## Kısa görev 1:
Mahkeme kararı alıntısında ihale bedeli olarak hangi tutar belirtilmektedir?

## Alıntı:
Emsal Mahkeme Kararı İstanbul 15. Asliye Ticaret Mahkemesi 2015/680 E. 2018/785 K. 12.07.2018 T.

Görüntülediğiniz mahkeme kararı henüz kesinleşmemiştir. Yararlı olması amacıyla eklenmiştir.

T.C.
İSTANBUL
15. ASLİYE TİCARET MAHKEMESİ
ESAS NO : 2015/680
KARAR NO : 2018/785
DAVA : İtirazın İptali
DAVA TARİHİ : 10/12/2009
KARAR TARİHİ: 12/07/2018
Mahkememizden verilen 27/06/2013 tarih ve … Esas … sayılı kararın Yargıtay … Hukuk Dairesi’nin … Esas … Karar sayılı ve 02/03/2015 tarihli ilamı ile bozularak mahkememize iade edilmiş, taraflarca karar düzeltme talebinde bulunulmadığından resen mahkememizin 2015/680 sayılı esasına kaydedilen dava dosyasının yapılan açık yargılaması sonunda;
GEREĞİ DÜŞÜNÜLDÜ
ASIL DAVA İSTANBUL 15. ASLİYE TİCARET MAHKEMESİ
2015/680 ESAS SAYILI DOSYASI
DAVA /Davacı vekili dava dilekçesinde özetle;
Davalı Belediye’ye bağlı olan …’nin 09/03/2005 tarih … Sayılı kararı ile “… – … Caddesi Yol ve Ortak Altyapı İnşaatı” için ihale kararı alındığını, müvekkili firmanın hazırlıklarını tamamlayarak bahsi geçen ihaleye katıldığını ve kazandığını,yaklaşık maliyetin 9.245.731,52 TL, ihale bedelinin 6.923.859,95 TLolduğunu,
20/07/2005 tarihinde müvekkili ile davalı İBB arasında Yapım İşlerine Ait Sözleşmenin … 17.Noterliği’nin … Yevmiye numaralı tasdiki ile yürürlüğe girdiğini, davalı tarafından 21/07/2005 tarihinde yer teslimi yapıldıktan sonra derhal işe başlandığını, Kamu ihale kurumunun … dosya numarasında incelenen ihalenin dosyasının yine Kamu ihale kurumu tarafından 03/10/2005 tarihinde müvekkilinin kusuru olmaksızın iptal edildiğini,
Müvekkilinin kusursuzluğunun tartışmasız olduğunu, davalı belediyenin kendi kusurları ile müvekkili firmaya verdikleri zararı ikrar ettiklerini, … Büyükşehir Belediyesi Genel Sekreter Yrd. Olurlu belgede “06/03/2006 tarihli 197.960,84 TL + KDV olmak üzere kesintiler düştükten sonra 233.593,79 TL’nin ödenmesi” yönünde karar alındığını, taahhuk formları düzenlendiğini, ilgili hesap işlerine yazılar gönderilmiş olmasına karşın söz konusu tutarın müvekkili firmaya ödenmediğini,
Müvekkili firma tarafından keşide edilen … 17. Noterliği’nin 29/01/2008 tarihli … Yevmiye nolu ihtarnamesi ile ihalenin belediyenin kusuru nedeniyle feshedilmesinden dolayı kâr mahrumiyeti talep edildiğini, davalı Belediyeye bakiye tazminat alacakları ve bu alacağa işleyen faizin talebi hakkında ayrıca tazminat davası açacaklarını, iddia ederek; fazlaya ilişkin hakları saklı kalmak kaydıyla, … İcra Müdürlüğü’nün … E. Numaralı dosyasına yapılan haksız itirazın iptal edilmesine, takibin devamına, haksız ve kötü niyetle yapılan itiraz nedeniyle davalının % 40’tan aşağı olmamak üzere icra inkar tazminatına mahkum edilmesine ve yargılama giderleri ile avukatlık ücretinin de davalı tarafa yüklenmesine karar verilmesini talep ve dava etmiştir.

## Alıştırma malzemesi:
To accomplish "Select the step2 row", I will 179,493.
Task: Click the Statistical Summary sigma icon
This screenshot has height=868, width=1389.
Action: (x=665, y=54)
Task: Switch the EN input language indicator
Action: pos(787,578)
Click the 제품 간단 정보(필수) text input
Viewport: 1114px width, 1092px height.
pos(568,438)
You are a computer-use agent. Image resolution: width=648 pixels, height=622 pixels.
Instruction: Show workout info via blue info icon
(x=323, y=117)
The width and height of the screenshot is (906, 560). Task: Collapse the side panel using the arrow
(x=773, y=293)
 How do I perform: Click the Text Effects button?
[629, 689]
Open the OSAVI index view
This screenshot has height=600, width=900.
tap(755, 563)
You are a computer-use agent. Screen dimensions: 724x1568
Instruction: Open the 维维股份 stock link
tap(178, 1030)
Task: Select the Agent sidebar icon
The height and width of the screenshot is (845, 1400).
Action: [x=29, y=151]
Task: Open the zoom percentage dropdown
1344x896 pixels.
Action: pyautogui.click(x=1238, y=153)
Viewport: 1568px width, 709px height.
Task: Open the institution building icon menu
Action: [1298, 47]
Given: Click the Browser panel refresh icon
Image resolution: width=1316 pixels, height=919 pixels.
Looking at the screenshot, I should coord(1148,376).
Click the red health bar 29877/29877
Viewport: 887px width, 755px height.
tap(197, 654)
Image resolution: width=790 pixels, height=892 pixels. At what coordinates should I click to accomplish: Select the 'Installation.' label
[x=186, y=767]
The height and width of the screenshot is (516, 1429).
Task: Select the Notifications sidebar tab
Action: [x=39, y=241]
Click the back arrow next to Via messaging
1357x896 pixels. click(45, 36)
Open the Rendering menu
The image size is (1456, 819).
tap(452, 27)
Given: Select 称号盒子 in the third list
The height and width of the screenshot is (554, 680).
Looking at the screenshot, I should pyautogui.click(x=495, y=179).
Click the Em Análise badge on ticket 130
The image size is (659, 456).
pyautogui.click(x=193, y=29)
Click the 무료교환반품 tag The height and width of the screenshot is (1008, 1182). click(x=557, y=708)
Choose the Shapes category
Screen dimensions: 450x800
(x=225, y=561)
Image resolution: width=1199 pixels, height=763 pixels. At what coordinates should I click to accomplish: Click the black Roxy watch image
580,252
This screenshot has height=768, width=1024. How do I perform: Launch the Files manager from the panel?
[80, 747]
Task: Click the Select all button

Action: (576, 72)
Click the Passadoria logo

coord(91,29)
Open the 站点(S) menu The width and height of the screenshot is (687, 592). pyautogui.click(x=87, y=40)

## Kısa görev 2:
Kayıtların ilk satırından başlayın ve "pos(568,438)" ifadesini içeren satırı da dahil ederek orada durun. Bu satırları boş olanları atlayarak "Sıra" ve "Satır" sütunlarından oluşan bir Markdown tablosu olarak ifade edin.

## Alıştırma yanıtı 1:
İhale bedeli 6.923.859,95 TL'dir.

## Alıştırma yanıtı 2:
| Sıra | Satır |
|---|---|
| 1 | To accomplish "Select the step2 row", I will 179,493. |
| 2 | Task: Click the Statistical Summary sigma icon |
| 3 | This screenshot has height=868, width=1389. |
| 4 | Action: (x=665, y=54) |
| 5 | Task: Switch the EN input language indicator |
| 6 | Action: pos(787,578) |
| 7 | Click the 제품 간단 정보(필수) text input |
| 8 | Viewport: 1114px width, 1092px height. |
| 9 | pos(568,438) |